L’OBJET DE LA CONTESTATION
[4] Le travailleur demande à la Commission des lésions professionnelles de reconnaître que l’arthrose qui affecte ses genoux est une lésion professionnelle.
L’AVIS DES MEMBRES
[5] Le membre issu des associations syndicales et le membre issu des associations d'employeurs recommandent de rejeter la requête du travailleur. Le travailleur ne bénéficie d’aucune présomption pour établir la relation entre l’arthrose aux deux genoux et un événement survenu au travail ou encore avec les risques particuliers du travail qu’il exerce.
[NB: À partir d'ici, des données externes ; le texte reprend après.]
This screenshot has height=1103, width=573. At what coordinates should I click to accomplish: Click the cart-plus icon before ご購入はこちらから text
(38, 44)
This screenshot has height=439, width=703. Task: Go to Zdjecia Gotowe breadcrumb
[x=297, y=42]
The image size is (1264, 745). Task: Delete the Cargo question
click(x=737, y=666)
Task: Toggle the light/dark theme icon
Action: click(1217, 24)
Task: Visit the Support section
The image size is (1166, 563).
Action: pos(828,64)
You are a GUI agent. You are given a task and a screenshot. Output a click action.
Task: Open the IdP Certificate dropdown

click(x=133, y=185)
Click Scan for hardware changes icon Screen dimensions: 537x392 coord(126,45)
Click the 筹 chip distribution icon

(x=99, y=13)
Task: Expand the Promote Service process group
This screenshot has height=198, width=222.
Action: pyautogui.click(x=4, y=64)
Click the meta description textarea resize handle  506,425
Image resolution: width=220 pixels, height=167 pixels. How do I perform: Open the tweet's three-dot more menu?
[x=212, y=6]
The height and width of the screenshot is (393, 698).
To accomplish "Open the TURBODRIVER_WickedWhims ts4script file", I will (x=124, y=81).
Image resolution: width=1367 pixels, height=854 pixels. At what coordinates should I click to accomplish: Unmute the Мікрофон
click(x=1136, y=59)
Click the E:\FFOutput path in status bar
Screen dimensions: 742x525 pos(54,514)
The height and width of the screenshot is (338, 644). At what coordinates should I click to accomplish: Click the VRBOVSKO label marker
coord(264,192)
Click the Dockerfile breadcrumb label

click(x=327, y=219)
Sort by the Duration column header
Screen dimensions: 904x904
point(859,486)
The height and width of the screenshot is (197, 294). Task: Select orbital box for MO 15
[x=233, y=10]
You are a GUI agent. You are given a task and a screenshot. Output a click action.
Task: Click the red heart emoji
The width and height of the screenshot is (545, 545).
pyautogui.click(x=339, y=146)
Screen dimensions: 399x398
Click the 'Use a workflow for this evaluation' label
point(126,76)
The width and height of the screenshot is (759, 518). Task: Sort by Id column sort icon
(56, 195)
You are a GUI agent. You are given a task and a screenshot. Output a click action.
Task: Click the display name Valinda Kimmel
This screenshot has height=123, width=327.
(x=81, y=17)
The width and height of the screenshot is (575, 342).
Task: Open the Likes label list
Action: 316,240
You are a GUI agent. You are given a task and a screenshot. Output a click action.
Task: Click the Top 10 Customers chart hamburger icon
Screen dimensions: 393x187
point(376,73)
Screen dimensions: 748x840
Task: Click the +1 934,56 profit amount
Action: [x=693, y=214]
Il avait donc le fardeau de démontrer, par une preuve prépondérante, cette relation, ce qu’il n’a pas a réussi à faire. Son seul témoignage est insuffisant. Ils sont d’avis que le travailleur n’a pas été victime d’une lésion professionnelle.
LES FAITS ET LES MOTIFS
[6] La Commission des lésions professionnelles doit déterminer si le travailleur a subi une lésion professionnelle.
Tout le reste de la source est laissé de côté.